Households’ Willingness to Pay for Improved Water Services: A Case of Semi-Urban Households in the Lubombo and Lowveld Regions of Swaziland

N. M. Dlamini


Management of water resources in an equitable manner by water managers has proved to be a demanding task. Therefore, evaluating domestic water demand behaviours produces an underlying basis for water managers to sustainably and efficiently meet the ever increasing demand for water. Using survey data collected from 314 households in the Lowveld and Lubombo regions of Swaziland, this paper uses the Contingent Valuation Method (CVM) to determine households’ willingness to pay (WTP) for improved water services. In estimating the parametric mean WTP and its determinants, the paper uses both the bivariate probit model and univariate probit model, respectively. The results show that 67% of the households were willing to pay the initial bid for improved water services.
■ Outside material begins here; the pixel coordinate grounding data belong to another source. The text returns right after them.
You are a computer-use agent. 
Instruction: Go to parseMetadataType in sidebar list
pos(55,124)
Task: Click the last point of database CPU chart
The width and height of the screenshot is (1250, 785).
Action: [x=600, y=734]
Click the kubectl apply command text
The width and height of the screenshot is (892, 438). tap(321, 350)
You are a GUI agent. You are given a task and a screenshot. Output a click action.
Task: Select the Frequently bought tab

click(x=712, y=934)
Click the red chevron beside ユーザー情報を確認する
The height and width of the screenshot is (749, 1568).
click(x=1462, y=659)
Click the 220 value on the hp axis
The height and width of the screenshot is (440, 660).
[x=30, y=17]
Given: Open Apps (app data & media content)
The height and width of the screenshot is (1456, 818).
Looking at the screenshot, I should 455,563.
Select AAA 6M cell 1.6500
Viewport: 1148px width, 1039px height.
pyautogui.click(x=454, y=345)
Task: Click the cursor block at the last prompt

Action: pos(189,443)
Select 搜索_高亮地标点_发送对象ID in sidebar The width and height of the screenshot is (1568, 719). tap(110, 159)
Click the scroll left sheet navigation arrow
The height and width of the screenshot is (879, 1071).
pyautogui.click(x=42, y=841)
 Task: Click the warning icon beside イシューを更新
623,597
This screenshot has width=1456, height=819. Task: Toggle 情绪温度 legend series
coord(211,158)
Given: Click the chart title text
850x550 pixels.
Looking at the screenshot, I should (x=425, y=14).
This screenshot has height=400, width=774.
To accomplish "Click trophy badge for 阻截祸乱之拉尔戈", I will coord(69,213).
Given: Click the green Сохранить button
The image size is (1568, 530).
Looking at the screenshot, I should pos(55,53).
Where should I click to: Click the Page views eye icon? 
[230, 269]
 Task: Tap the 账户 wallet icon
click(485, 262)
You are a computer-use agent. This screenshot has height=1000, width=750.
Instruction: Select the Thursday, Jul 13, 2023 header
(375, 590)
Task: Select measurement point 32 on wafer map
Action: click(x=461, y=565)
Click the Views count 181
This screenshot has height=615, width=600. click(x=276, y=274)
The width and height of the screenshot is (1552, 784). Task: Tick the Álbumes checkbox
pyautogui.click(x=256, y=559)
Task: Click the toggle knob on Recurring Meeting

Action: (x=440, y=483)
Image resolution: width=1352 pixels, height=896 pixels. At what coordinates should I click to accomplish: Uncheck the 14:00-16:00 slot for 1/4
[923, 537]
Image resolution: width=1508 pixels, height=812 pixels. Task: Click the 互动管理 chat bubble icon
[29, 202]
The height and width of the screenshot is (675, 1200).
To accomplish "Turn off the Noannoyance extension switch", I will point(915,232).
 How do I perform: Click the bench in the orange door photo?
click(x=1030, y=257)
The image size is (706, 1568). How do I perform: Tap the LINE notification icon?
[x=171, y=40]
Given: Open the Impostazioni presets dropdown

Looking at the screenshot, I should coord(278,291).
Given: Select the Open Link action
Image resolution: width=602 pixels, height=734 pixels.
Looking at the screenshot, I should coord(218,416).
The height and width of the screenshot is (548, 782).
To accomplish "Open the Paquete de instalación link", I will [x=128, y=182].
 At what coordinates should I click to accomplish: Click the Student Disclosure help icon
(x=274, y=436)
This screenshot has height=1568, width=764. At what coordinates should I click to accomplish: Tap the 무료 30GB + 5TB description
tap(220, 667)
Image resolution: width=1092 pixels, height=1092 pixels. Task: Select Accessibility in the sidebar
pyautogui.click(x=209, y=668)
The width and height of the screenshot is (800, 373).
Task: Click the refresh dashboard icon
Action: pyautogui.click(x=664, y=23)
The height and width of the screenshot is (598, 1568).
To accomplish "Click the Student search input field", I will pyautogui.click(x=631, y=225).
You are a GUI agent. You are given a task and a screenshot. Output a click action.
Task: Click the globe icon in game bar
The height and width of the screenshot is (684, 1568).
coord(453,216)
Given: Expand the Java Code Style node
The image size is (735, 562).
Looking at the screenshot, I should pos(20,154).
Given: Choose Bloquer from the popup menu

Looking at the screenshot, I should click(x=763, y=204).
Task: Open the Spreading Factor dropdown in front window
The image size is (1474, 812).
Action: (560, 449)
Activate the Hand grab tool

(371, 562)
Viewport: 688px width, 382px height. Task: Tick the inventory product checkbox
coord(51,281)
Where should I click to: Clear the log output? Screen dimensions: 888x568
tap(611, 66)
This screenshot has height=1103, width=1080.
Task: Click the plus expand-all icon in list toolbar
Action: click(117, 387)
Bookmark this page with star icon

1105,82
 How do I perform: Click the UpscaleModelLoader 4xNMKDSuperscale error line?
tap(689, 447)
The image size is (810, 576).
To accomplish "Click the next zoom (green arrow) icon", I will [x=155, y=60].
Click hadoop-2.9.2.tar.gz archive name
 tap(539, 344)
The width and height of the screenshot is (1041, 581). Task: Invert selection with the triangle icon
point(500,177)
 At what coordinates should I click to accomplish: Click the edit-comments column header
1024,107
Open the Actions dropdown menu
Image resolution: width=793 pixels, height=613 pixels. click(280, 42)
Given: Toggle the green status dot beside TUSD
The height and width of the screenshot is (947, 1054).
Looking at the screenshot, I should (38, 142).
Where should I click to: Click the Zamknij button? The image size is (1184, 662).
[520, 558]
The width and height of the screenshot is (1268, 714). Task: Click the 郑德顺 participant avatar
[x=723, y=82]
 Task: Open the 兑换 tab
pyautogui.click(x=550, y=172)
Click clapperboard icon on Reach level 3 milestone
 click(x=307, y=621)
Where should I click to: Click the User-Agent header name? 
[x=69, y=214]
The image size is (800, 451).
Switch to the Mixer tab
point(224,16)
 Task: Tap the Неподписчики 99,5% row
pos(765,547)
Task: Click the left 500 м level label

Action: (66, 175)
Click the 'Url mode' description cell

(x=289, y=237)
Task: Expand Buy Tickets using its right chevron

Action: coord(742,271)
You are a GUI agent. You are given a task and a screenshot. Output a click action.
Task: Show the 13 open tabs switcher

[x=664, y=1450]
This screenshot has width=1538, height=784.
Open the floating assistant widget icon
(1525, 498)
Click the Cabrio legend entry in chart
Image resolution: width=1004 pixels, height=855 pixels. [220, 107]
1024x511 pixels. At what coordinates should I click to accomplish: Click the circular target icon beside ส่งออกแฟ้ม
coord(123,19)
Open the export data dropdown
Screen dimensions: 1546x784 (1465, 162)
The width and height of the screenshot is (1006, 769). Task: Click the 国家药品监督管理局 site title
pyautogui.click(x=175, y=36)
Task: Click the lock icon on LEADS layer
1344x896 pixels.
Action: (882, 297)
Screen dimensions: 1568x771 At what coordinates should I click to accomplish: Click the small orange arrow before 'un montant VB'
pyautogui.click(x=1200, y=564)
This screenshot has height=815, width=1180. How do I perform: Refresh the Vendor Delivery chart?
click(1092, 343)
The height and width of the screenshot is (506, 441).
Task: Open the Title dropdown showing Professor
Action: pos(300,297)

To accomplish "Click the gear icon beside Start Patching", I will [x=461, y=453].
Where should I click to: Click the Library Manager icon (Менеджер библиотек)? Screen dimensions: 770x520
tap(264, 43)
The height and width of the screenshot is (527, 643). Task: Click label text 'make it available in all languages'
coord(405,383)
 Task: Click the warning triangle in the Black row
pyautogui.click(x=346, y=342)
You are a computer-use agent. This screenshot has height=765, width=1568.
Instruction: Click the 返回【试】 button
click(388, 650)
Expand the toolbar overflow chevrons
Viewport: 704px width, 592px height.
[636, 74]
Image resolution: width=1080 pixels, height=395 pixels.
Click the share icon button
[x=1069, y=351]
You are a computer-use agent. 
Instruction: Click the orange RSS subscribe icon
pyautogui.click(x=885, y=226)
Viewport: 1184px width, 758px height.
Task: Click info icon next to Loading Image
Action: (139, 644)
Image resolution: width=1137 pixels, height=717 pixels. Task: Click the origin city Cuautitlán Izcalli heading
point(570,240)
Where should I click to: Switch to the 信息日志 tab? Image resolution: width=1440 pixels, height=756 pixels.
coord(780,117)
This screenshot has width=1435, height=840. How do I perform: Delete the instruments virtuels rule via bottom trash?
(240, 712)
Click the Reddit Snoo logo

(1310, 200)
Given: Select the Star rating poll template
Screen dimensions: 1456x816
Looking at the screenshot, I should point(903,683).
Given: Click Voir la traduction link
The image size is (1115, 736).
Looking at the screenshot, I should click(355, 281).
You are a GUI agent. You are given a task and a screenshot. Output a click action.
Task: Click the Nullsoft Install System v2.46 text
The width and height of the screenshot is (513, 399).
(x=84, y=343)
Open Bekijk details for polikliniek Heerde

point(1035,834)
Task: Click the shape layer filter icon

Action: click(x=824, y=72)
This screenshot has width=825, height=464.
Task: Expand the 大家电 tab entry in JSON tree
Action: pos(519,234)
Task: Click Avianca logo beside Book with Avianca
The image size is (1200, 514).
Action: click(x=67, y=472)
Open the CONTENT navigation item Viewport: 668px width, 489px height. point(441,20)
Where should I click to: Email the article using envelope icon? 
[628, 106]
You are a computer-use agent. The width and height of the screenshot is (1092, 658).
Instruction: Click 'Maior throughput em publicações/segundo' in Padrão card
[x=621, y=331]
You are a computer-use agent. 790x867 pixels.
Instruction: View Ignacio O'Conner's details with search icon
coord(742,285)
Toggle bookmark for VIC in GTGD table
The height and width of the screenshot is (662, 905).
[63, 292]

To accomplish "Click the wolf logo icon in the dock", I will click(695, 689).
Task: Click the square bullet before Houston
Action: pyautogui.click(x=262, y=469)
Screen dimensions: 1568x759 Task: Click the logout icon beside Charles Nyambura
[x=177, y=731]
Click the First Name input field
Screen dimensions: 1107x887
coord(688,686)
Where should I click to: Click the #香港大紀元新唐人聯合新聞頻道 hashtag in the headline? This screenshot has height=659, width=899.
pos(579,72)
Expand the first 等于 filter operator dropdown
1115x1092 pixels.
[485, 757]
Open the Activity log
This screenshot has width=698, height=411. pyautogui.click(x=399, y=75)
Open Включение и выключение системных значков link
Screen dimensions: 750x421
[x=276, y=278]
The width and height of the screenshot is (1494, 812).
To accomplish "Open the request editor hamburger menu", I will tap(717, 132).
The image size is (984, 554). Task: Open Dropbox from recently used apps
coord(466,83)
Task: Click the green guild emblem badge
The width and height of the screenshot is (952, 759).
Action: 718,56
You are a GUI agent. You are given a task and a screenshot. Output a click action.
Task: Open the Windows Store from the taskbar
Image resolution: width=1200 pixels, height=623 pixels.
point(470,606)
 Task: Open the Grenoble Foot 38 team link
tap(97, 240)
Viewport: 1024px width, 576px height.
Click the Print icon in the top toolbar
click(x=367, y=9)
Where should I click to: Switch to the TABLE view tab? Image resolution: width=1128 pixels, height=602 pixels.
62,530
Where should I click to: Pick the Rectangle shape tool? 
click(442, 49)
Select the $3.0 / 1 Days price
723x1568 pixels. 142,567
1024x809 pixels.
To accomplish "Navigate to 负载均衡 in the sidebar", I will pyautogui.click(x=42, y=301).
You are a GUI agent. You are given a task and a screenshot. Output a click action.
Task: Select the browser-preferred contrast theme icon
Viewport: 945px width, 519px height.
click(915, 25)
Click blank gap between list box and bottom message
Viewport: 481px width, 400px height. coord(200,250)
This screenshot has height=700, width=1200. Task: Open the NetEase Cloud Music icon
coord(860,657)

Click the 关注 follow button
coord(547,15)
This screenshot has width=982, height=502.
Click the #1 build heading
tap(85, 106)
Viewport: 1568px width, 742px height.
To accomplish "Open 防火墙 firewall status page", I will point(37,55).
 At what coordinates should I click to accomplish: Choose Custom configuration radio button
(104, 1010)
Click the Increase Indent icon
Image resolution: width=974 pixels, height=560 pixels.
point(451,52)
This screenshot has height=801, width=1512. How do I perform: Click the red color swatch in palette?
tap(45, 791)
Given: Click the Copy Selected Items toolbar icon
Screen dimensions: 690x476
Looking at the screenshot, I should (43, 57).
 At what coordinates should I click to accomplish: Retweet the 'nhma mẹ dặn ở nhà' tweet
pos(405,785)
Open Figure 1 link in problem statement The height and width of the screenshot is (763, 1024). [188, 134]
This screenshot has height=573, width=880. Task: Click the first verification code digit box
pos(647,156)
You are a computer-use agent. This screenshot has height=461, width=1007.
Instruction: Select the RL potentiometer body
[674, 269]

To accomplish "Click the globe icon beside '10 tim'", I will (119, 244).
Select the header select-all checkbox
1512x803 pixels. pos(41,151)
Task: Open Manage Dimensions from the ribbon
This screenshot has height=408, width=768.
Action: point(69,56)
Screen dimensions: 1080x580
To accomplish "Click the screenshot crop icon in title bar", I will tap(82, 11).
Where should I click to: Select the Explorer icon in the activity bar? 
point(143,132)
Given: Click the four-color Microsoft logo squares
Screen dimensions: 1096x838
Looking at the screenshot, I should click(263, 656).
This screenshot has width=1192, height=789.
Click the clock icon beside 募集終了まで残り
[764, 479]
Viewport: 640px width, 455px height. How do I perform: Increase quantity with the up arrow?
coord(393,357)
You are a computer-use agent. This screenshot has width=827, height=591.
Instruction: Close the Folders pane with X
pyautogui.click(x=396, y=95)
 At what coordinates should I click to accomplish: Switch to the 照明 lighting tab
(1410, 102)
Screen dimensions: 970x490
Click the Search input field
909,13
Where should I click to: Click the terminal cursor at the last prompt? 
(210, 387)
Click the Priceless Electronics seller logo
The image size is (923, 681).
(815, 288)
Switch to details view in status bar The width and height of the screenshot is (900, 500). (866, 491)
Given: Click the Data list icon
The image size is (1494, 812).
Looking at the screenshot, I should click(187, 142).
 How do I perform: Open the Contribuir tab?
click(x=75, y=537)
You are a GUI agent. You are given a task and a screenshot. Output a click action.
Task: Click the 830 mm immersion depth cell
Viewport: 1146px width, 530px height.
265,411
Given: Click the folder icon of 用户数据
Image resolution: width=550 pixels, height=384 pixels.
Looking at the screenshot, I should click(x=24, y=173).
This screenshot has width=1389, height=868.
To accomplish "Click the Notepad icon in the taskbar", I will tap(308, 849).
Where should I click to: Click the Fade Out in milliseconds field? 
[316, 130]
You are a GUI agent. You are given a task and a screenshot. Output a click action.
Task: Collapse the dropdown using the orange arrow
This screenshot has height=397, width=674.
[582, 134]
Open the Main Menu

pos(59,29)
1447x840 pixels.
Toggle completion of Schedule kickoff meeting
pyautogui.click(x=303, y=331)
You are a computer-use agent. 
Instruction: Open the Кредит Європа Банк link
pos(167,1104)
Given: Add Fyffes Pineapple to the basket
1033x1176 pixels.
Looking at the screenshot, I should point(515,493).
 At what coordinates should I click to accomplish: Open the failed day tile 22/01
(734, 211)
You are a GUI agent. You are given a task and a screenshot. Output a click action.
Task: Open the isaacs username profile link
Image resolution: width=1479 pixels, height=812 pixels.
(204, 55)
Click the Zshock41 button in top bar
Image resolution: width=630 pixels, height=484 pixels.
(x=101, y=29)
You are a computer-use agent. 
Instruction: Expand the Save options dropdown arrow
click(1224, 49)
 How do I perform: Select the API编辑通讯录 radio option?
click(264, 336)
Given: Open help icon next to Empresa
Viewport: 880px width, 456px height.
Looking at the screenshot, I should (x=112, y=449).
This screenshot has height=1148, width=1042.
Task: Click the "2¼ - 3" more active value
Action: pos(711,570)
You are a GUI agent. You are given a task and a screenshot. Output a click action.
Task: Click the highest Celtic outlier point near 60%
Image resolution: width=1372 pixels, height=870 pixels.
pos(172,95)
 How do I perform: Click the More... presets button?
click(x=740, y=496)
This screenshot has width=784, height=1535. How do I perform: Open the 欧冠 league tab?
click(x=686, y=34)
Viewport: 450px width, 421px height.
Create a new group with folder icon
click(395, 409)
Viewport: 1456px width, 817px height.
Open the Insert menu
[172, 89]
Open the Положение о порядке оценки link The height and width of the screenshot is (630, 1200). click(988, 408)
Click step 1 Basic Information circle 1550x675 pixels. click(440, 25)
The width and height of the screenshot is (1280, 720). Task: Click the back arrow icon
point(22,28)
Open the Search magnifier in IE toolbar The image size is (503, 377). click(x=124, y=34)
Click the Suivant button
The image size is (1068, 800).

The mean WTP for a 20 litre of water was estimated at E0.47[1]. Probit model results show that household income, education, gender, distance and owning a backyard garden positively influence household WTP. However, age, water quality and the initial bid offered deter households WTP for improved water services. This suggests that socioeconomic factors should be considered when setting domestic water tariffs and designing strategies for improved water supply services.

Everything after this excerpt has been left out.